Dr Alain Diédon Hien, député à l’ALT, s’est montré confiant quant à l’opération de reconquête du territoire nationale. Il a invité notamment ceux qui ont rejoint les groupes armés terroristes à revenir à la raison pour l’intérêt supérieur de la Nation. « Quand on regarde l’exposé du Premier ministre, il y a six mois, le taux de reconquête a évolué. On fait de grands pas et les victoires de ces derniers jours nous réconfortent. Ce sont des victoires éclatantes qui montrent bien que si tous les Burkinabè, nous nous mettons main dans la main, nous quittons derrière tous ceux qui nous endeuillent en étant des complices, nous sommes rassurés que les jours et les mois suivants, cette question du terrorisme et d’insécurité ne sera plus d’actualité dans notre pays. Donc, c’est vivement inviter les autres qui restent là-bas (dans les groupes armés terroristes), à revenir à la maison pour que nous puissions reconquérir entièrement ce pays et aller de l’avant », appelle-t-il.
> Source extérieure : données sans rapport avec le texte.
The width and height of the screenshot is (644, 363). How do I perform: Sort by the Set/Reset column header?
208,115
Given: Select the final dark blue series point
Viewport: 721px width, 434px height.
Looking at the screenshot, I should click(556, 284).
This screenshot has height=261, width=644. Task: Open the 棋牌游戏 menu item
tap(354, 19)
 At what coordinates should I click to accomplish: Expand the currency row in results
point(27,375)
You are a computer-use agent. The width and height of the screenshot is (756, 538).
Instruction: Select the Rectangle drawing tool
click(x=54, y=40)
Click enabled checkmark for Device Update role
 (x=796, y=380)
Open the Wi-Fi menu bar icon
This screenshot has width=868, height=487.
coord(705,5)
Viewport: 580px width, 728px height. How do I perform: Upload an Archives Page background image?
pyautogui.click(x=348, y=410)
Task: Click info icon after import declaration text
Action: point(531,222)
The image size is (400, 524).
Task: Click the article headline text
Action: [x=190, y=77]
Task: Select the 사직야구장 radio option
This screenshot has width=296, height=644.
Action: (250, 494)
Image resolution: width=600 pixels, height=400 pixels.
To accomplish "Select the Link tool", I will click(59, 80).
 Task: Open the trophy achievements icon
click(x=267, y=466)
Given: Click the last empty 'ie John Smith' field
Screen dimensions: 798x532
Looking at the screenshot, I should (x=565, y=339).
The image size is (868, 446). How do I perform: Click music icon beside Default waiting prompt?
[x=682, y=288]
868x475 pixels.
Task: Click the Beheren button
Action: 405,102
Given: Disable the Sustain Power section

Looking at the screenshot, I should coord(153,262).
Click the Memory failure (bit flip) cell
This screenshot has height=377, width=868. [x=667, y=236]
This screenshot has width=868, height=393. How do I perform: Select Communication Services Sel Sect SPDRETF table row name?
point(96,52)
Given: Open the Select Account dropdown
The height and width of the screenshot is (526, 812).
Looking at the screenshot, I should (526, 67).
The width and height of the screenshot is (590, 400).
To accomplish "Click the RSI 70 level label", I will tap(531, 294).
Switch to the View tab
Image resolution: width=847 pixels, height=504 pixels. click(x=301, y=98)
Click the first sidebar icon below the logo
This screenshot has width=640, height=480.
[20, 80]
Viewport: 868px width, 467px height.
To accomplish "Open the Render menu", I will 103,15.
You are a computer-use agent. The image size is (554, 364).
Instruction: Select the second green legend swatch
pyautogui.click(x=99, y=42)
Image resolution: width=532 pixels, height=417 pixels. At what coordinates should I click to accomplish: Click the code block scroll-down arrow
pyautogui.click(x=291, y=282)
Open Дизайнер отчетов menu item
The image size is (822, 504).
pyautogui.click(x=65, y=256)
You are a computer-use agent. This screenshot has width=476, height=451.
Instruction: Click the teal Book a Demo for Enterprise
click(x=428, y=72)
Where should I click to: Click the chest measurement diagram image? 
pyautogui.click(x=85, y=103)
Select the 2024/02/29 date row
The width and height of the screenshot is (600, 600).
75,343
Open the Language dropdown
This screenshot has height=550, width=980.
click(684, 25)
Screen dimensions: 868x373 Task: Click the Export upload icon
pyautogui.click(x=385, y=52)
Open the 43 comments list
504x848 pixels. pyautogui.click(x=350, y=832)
« S’il y a de l’amélioration à faire, c’est souhaiter que pour des autres exercices, le Premier ministre puisse appeler davantage d’éléments concrets, de mesures qui impactent la vie des Burkinabè parce que les chiffres, les statistiques, c’est bien mais nos populations veulent des aspects pour lesquels, elles retrouvent ou sentent que leurs conditions de vie de tous les jours se sont améliorées. C’est par exemple le retour des PDI, la reconquête du territoire. Si nous allons dans ce sens, nous allons avoir plus d’éléments qui rassurent tous les Burkinabè que main dans la main, nous devrons continuer à consentir des efforts pour financer notre paix et que les années à venir, le développement sera au rendez-vous pour reconstruire ce pays que les générations nous ont laissé et que ceux qui viendront vont trouver un pays radieux où il fait bon vivre », a déclaré Dr Alain Diédon Hien.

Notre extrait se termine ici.